- _Records shown_
= = =
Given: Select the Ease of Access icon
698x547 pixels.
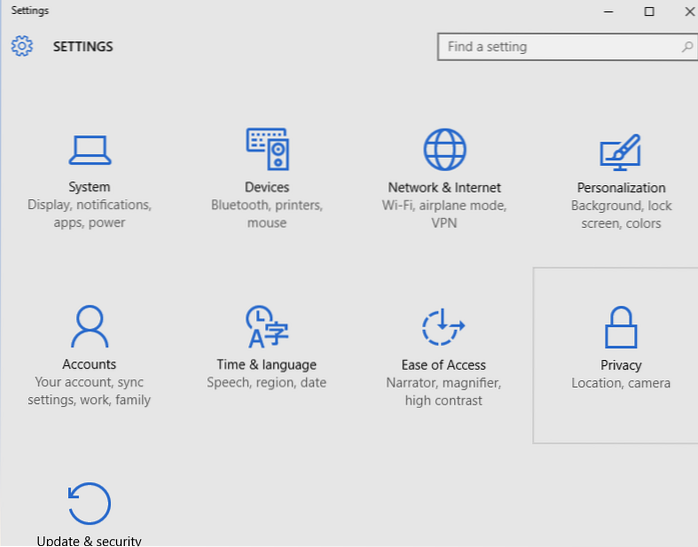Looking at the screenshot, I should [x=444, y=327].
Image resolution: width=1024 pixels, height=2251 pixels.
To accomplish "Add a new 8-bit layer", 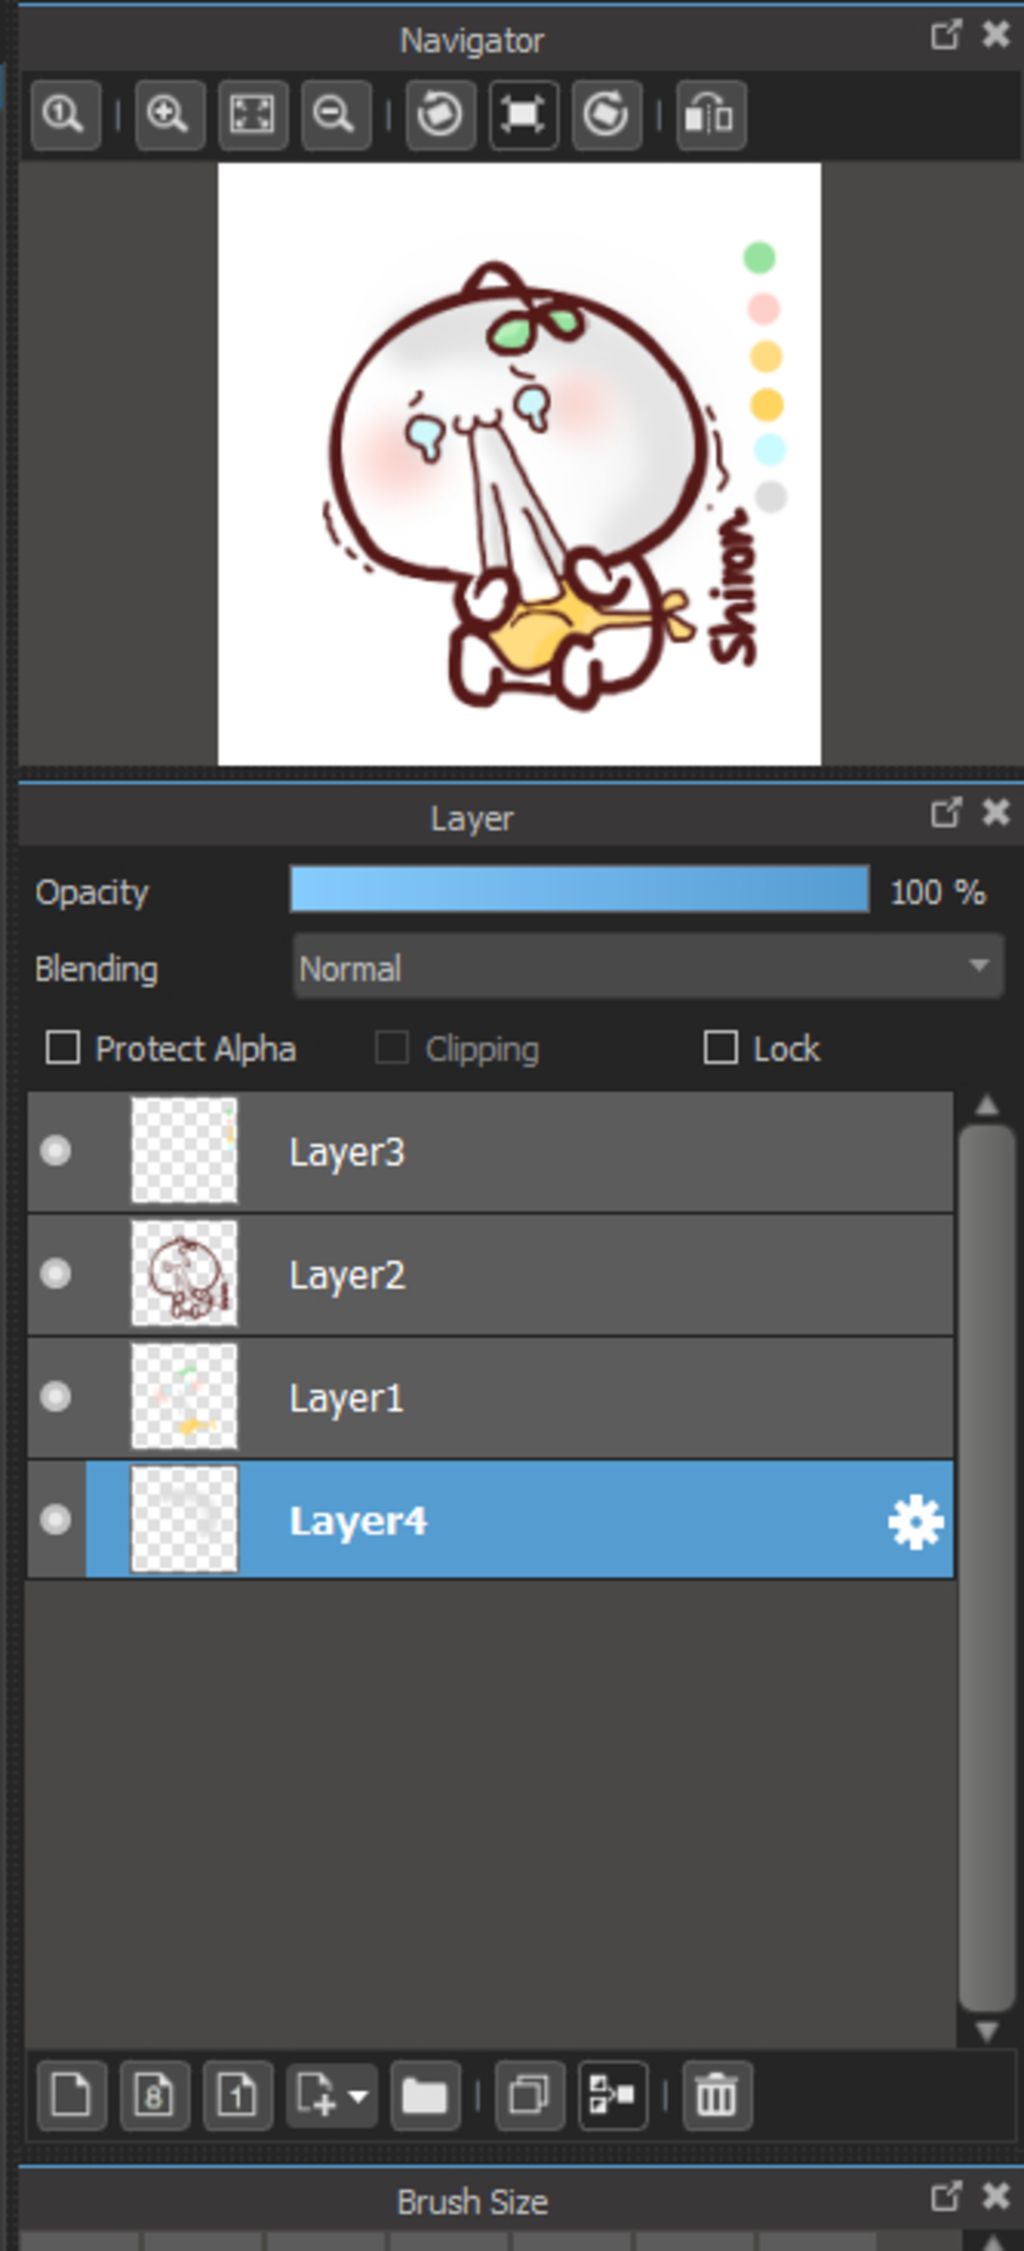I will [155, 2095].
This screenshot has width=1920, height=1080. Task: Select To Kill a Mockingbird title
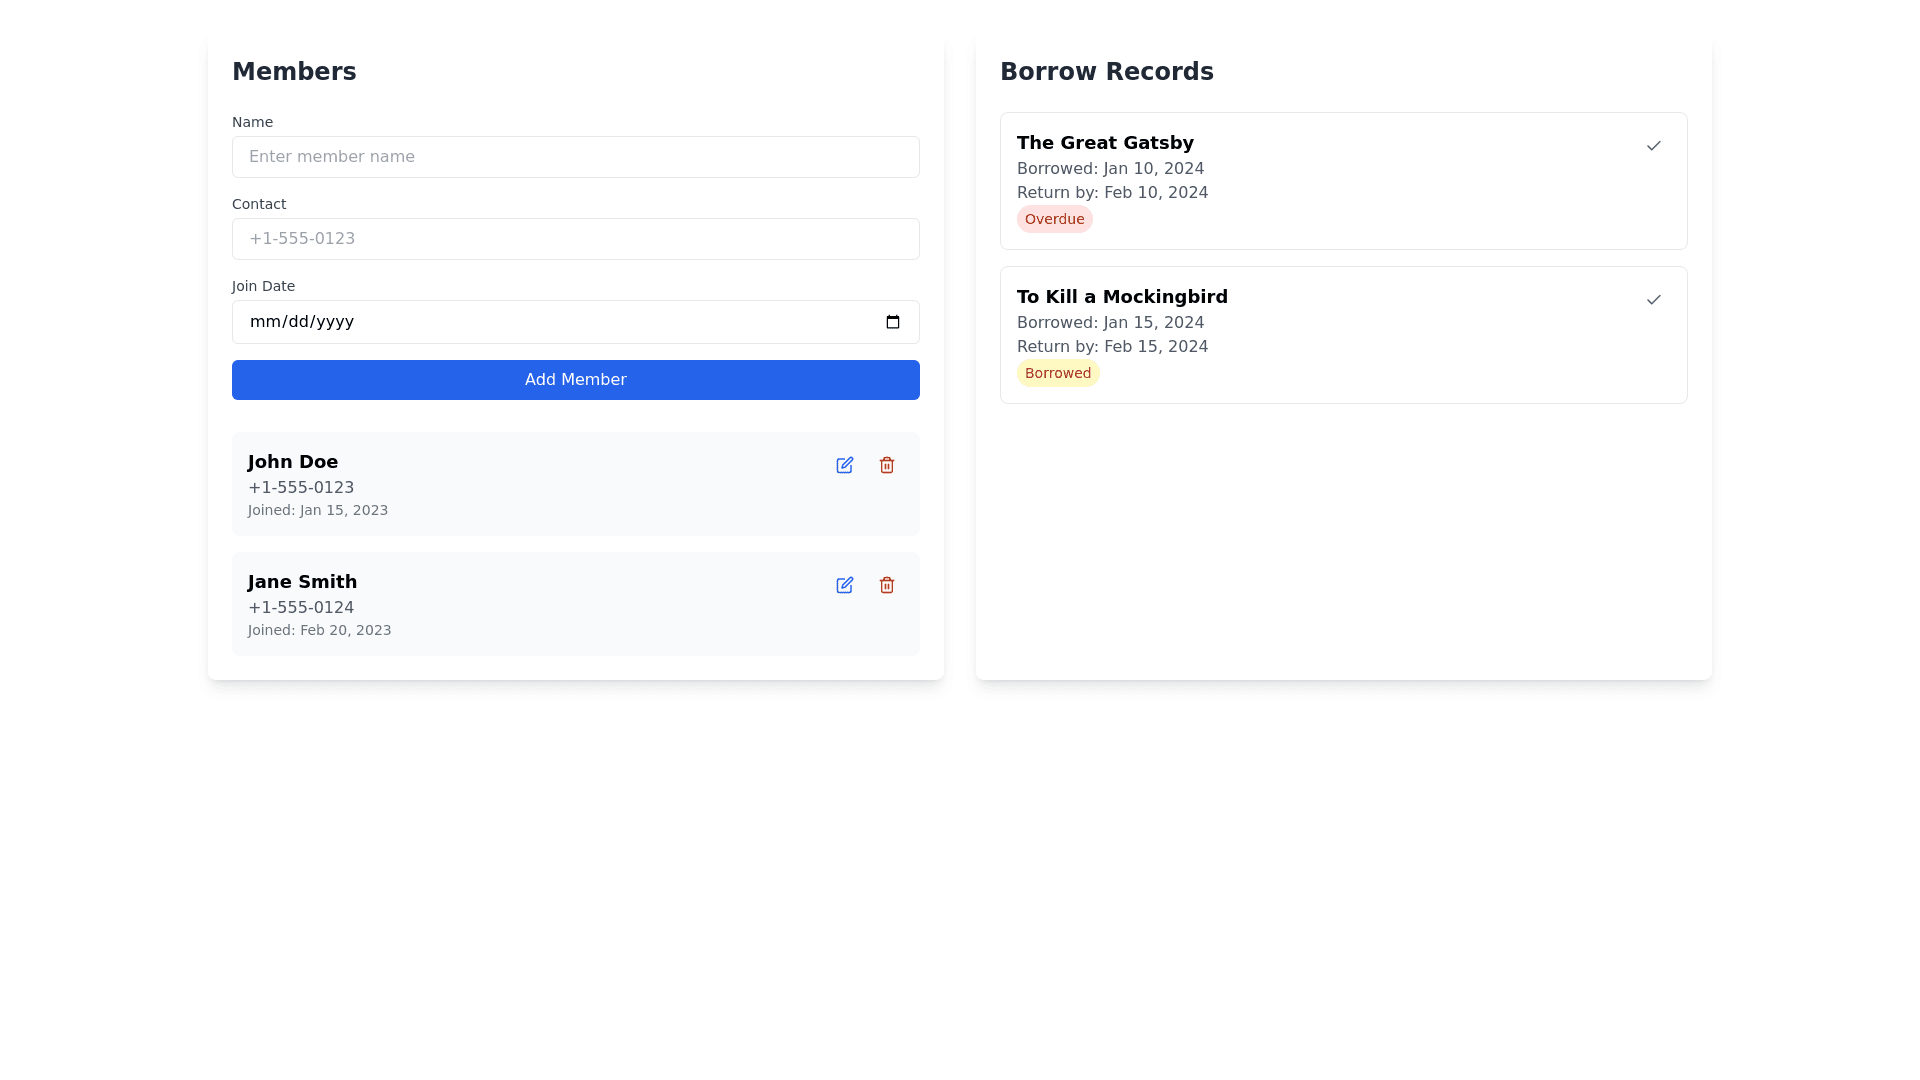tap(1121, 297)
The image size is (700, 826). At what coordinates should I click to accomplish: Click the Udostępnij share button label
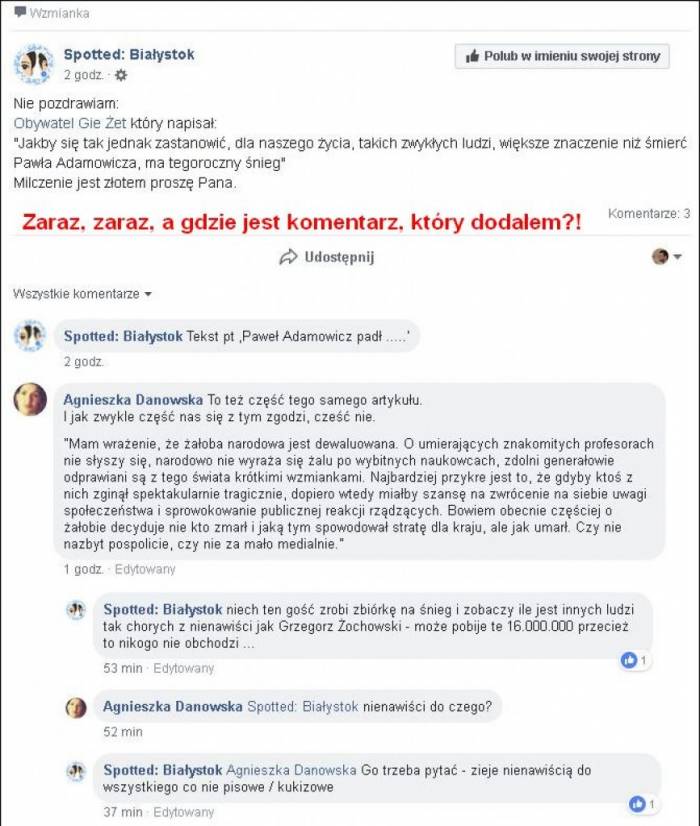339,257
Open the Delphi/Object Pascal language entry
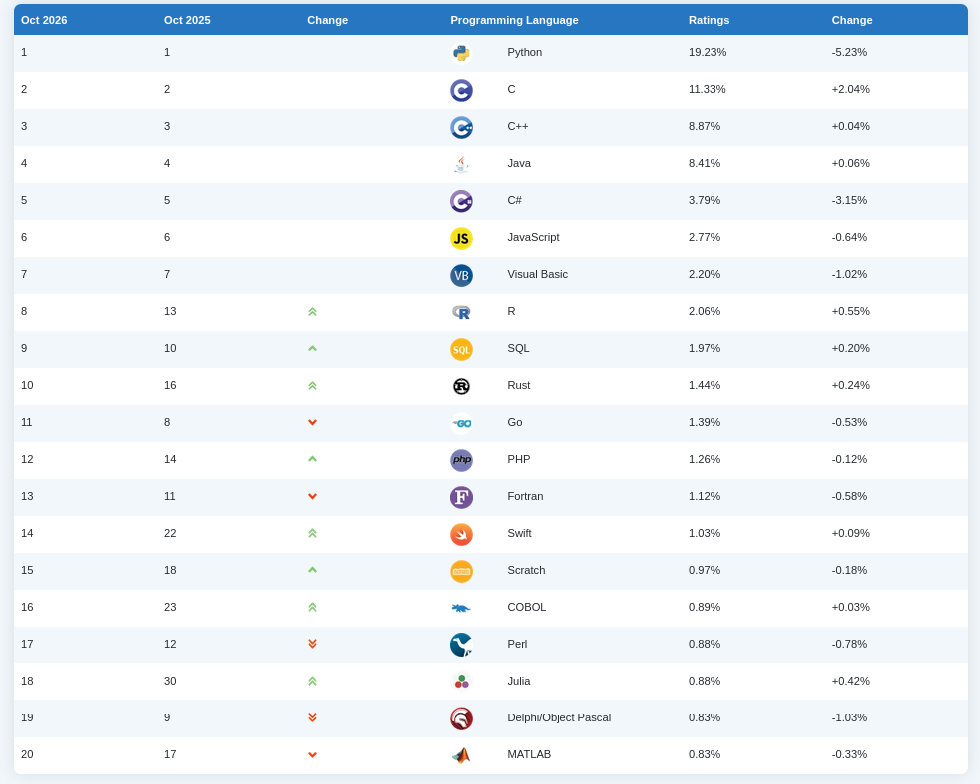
= = =
List each line of the records that contains the string "Select".

Given: Select the Ease of Access icon
This screenshot has width=1920, height=1080. Task: Select To Kill a Mockingbird title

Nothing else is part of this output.